■ Requirement:
Scan the records below for the line containing "Given: Expand the Cell Font Face property" and the line containing "Task: Check the". Copy both, plus every line between, exactly.

■ Records provided:
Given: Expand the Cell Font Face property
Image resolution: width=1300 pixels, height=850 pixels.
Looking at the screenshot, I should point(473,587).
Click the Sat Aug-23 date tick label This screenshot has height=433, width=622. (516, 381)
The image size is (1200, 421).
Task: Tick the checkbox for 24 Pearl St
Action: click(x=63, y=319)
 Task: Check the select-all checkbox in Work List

...

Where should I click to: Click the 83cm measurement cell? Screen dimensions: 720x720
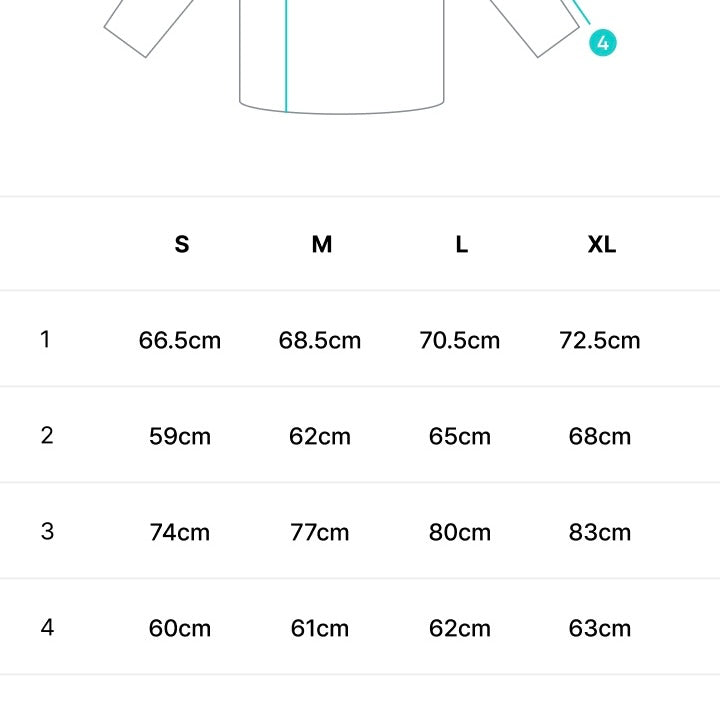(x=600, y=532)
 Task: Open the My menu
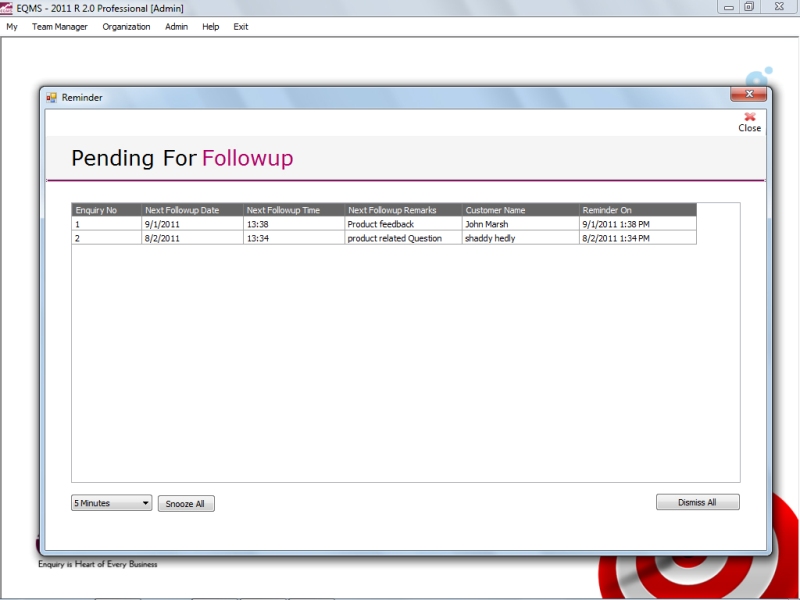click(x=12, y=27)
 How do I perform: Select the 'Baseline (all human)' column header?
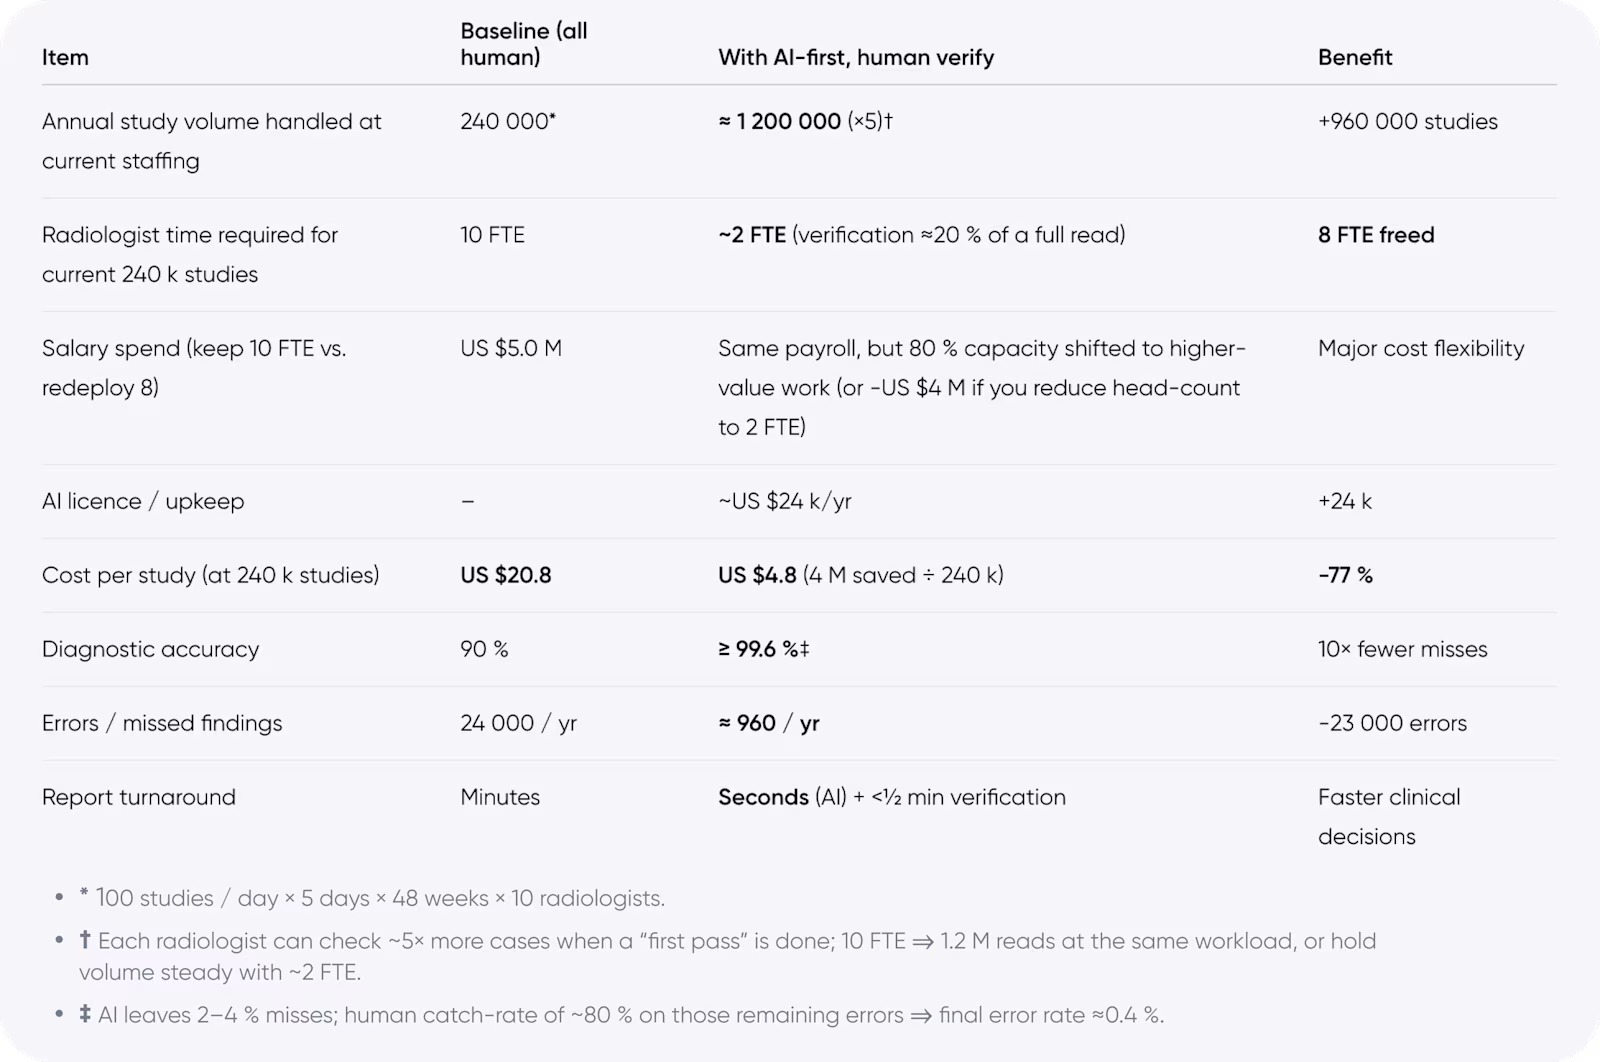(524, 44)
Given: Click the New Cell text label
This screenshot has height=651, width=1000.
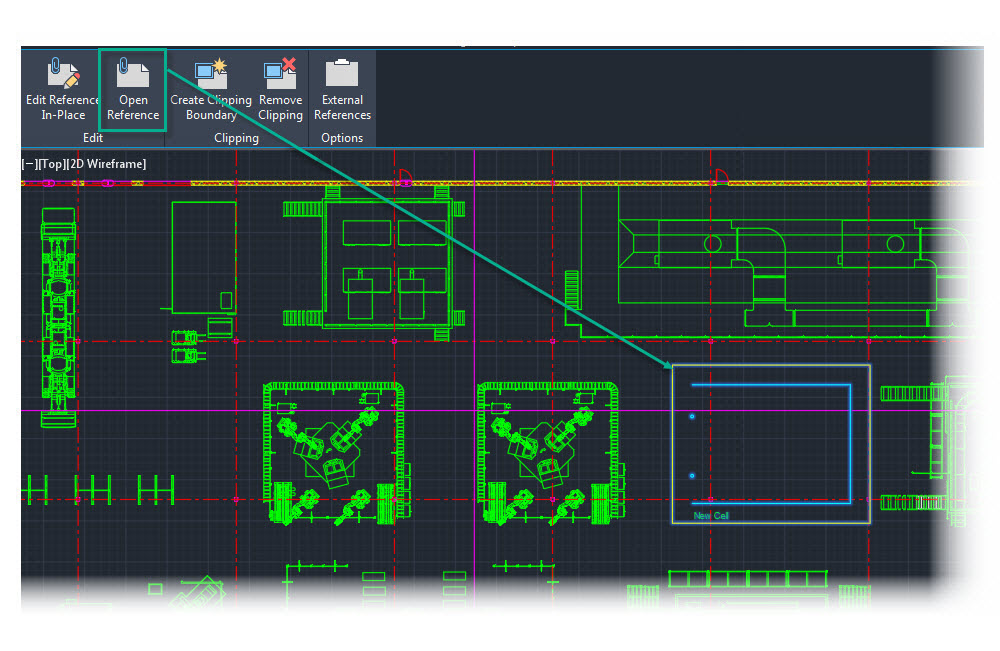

---

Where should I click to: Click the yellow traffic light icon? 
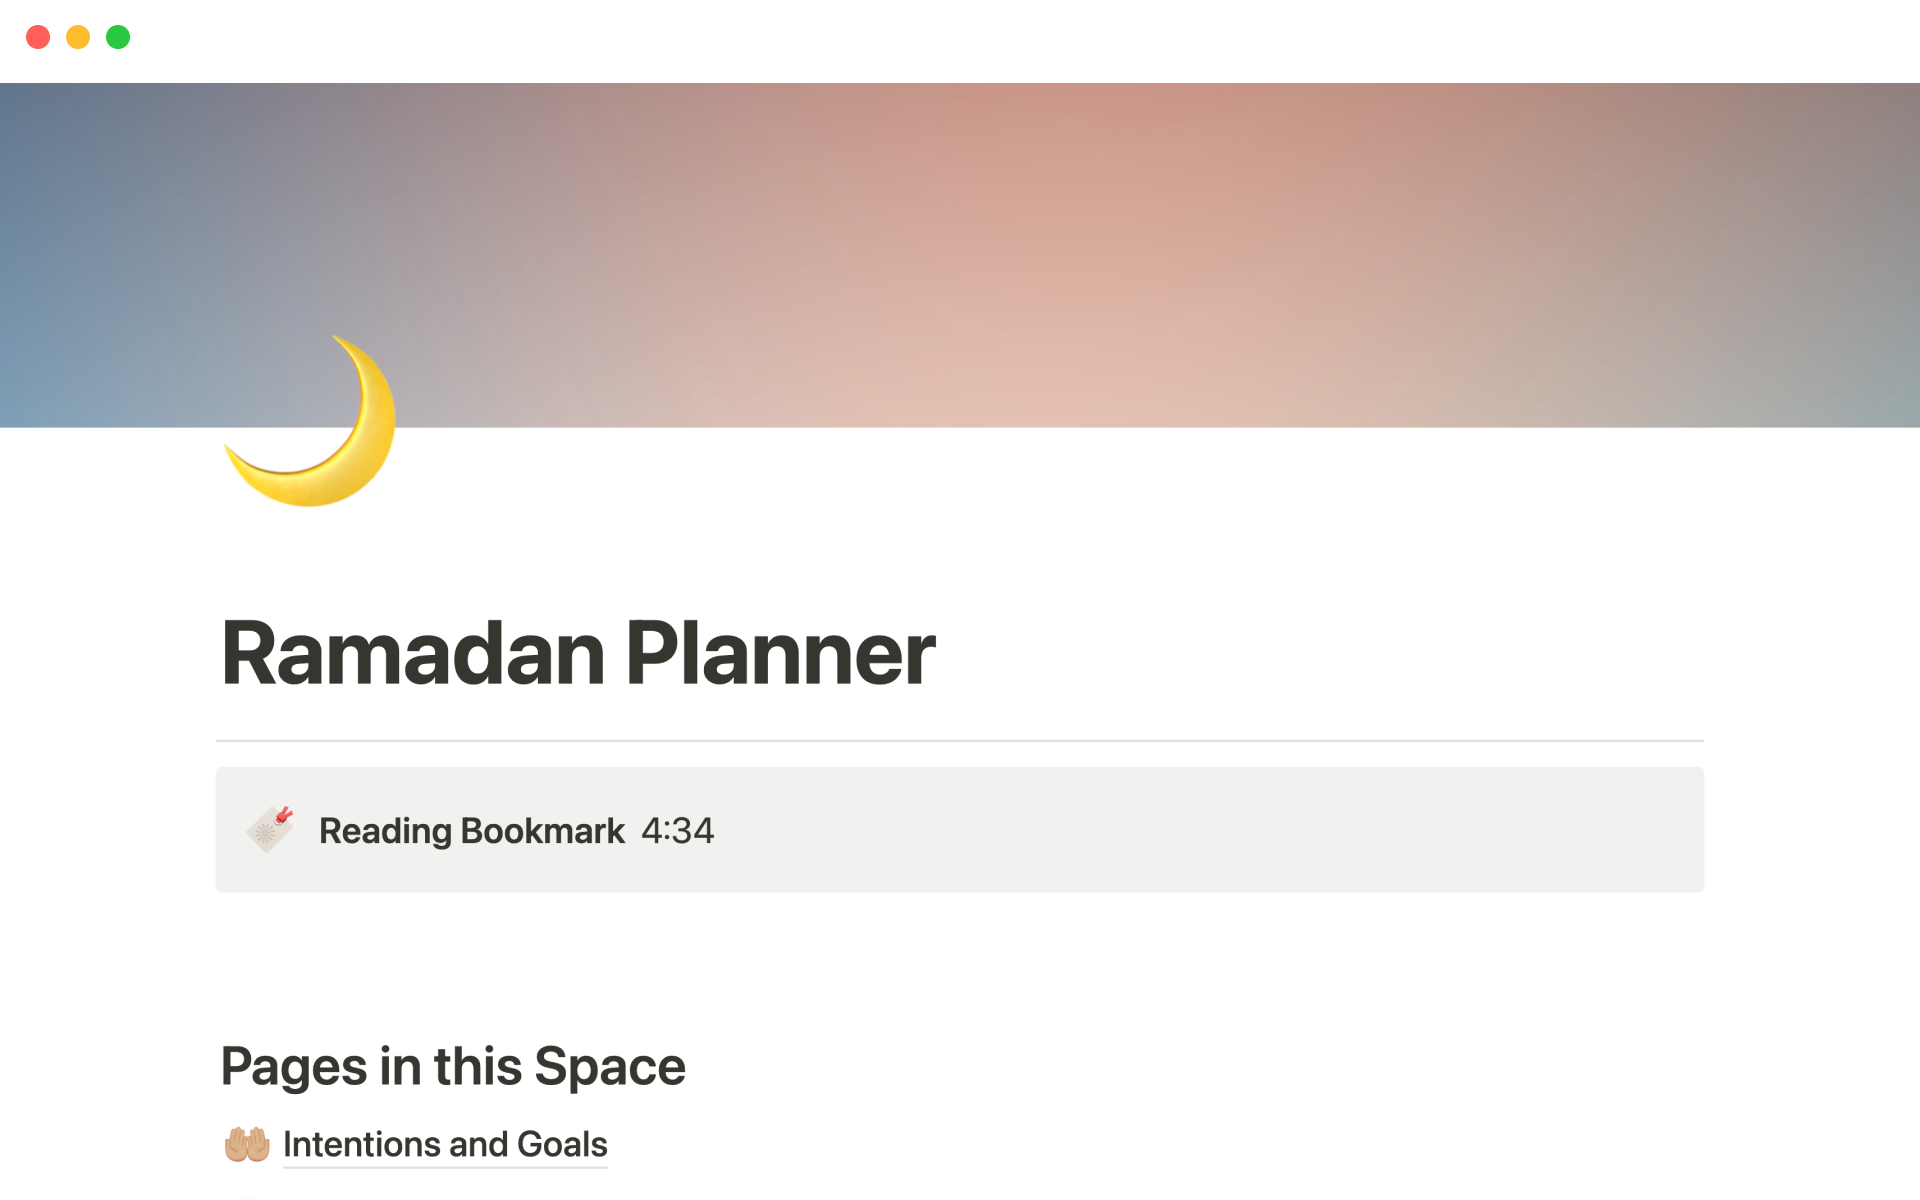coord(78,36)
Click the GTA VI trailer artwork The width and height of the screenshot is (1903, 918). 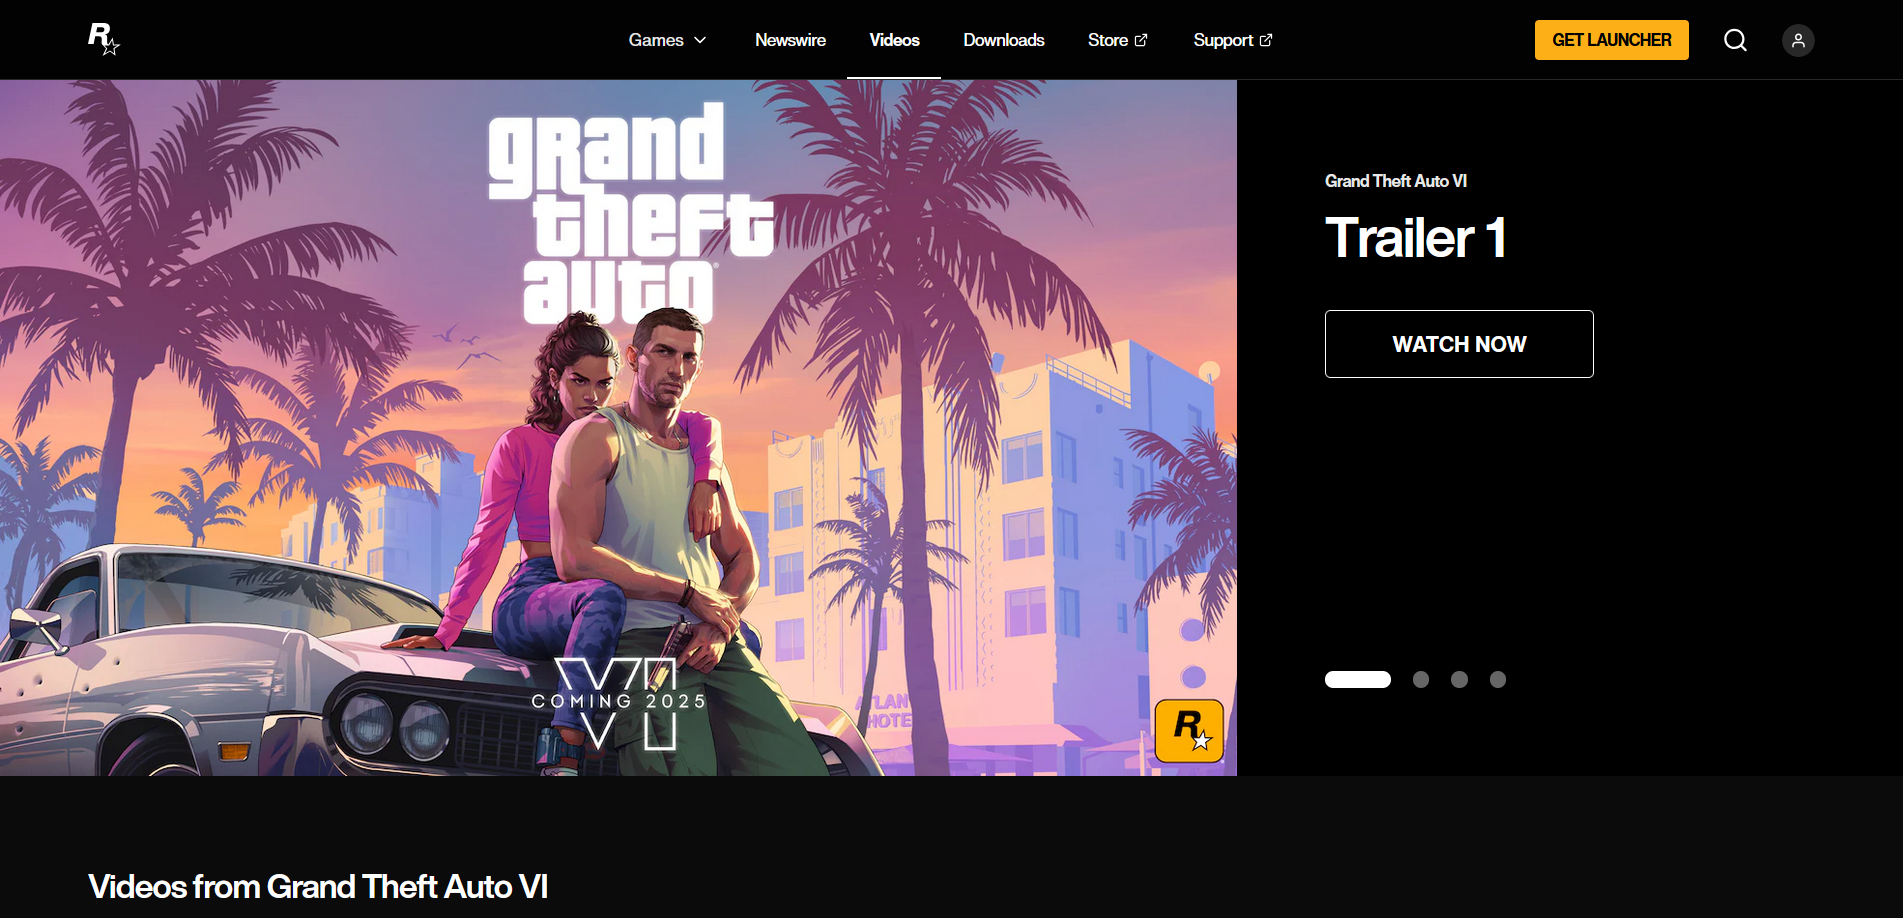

■ Answer section:
Given: Expand the Cell Font Face property
Image resolution: width=1300 pixels, height=850 pixels.
Looking at the screenshot, I should point(473,587).
Click the Sat Aug-23 date tick label This screenshot has height=433, width=622. (516, 381)
The image size is (1200, 421).
Task: Tick the checkbox for 24 Pearl St
Action: click(x=63, y=319)
 Task: Check the select-all checkbox in Work List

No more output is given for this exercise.